Raising teenage stepchildren is not for the faint of heart. The teenage stage of “it’s all about me” and the male ego is a highly toxic cocktail for any family to consume. The dagger phrase “you are not my real daddy” can be a blow to any man’s esteem and pride.

However, this is not the case with all stepfather—teenager relationships. Many are such that the word “step” is absent. The relationship is the “real thing”. Father is not a position—it’s an action.

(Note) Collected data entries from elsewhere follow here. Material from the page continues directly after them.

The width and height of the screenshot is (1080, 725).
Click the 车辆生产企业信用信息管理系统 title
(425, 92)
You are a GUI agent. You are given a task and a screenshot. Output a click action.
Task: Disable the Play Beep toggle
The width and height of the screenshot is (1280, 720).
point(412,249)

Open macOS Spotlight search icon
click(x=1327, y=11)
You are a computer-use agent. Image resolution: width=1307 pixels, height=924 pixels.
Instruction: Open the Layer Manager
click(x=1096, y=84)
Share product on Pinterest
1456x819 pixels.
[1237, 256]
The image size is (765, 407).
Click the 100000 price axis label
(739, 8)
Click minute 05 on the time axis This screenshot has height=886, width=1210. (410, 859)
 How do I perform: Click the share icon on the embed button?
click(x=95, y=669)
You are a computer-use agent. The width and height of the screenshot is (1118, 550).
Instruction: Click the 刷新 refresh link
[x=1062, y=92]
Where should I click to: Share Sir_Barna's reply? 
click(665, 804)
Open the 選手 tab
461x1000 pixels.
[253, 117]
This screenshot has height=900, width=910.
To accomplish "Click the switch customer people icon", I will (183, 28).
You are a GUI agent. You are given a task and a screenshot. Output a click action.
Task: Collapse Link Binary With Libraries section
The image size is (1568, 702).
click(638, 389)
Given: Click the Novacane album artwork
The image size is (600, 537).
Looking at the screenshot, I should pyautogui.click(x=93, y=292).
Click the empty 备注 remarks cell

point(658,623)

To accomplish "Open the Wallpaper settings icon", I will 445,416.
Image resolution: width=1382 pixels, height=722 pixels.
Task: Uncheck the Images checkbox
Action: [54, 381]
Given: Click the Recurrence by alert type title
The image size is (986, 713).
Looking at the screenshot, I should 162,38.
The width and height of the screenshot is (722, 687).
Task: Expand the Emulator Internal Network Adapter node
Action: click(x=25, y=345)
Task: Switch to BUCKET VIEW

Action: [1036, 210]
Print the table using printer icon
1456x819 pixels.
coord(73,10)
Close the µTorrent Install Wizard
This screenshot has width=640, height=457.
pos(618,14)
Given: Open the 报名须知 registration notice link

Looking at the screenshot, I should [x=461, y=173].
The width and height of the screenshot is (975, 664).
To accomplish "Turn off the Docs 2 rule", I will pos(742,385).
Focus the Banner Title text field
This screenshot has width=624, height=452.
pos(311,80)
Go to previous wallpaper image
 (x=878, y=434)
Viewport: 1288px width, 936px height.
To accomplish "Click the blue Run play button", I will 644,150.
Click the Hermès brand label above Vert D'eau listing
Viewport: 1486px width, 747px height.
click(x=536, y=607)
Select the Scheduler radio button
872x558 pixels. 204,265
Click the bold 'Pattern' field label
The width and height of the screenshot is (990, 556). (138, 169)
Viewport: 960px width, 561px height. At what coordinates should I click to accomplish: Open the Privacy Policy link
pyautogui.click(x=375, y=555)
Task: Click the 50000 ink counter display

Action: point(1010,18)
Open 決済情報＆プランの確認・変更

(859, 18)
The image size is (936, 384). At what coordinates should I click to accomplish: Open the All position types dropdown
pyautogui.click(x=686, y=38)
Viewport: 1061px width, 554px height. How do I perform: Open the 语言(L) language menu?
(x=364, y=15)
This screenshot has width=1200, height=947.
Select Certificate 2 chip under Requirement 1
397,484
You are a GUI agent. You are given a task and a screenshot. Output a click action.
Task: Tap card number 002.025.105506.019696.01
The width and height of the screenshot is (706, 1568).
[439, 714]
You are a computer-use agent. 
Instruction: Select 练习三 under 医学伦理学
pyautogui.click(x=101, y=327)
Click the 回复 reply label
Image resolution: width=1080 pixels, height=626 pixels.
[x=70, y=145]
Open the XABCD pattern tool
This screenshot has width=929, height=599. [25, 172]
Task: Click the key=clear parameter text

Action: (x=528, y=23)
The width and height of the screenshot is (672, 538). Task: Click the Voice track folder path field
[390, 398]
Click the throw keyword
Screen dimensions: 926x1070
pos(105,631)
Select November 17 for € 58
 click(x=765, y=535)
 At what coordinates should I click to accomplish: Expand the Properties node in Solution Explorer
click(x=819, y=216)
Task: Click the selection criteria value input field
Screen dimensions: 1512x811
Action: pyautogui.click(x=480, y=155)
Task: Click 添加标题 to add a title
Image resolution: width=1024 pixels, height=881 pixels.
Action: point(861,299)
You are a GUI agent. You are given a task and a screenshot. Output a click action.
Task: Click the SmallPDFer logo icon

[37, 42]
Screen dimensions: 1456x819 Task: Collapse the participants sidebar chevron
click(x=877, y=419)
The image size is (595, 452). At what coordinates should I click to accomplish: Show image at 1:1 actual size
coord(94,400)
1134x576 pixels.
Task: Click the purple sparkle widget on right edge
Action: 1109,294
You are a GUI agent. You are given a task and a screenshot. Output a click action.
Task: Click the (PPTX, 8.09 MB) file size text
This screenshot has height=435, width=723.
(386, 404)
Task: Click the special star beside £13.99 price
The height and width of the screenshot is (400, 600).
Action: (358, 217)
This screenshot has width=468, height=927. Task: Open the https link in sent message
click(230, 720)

If you are serious, patient and intentional, you can make it work. You can enjoy the ride as well. Here are some tips to help:

  1. Love & Respect their mother. She is often the most constant participant in their life. Loving and respecting her is loving and respecting their heart.
  2. Become a student of their history—and present. What is their past and current relationship with their biological father? What is the level of their love and trust with him? What experiences did they witness between their mother and biological father—if he was ever in the picture? This will give you clues to their emotional landmines and needs.
  3. Create an environment that respects their individuality and growing pains. Read books and talk with experts and friends to learn about the teenage developmental phase. You want to co—create an environment with their mother that nourishes their growth and development towards their unique identity. Be there to listen and help them search for answers.
  4. Set behavioral boundaries. Much of life is about decisions and consequences. And with more freedom comes more responsibilities—and stiffer consequences for wrong decisions. You want to minimize the tough lessons and consequences they experience outside of the home.
  5. Check your ego. It’s not about showing that “you are the man of the house”. Be the man and they will know it.
  6. Respect the role of the biological father. If the biological father is in the picture, seek to work as a team with him. It will be important to respect each other in front of the kids—even if no genuine respect exist. Do what is in the best interest of the emotional and social well-being of the children.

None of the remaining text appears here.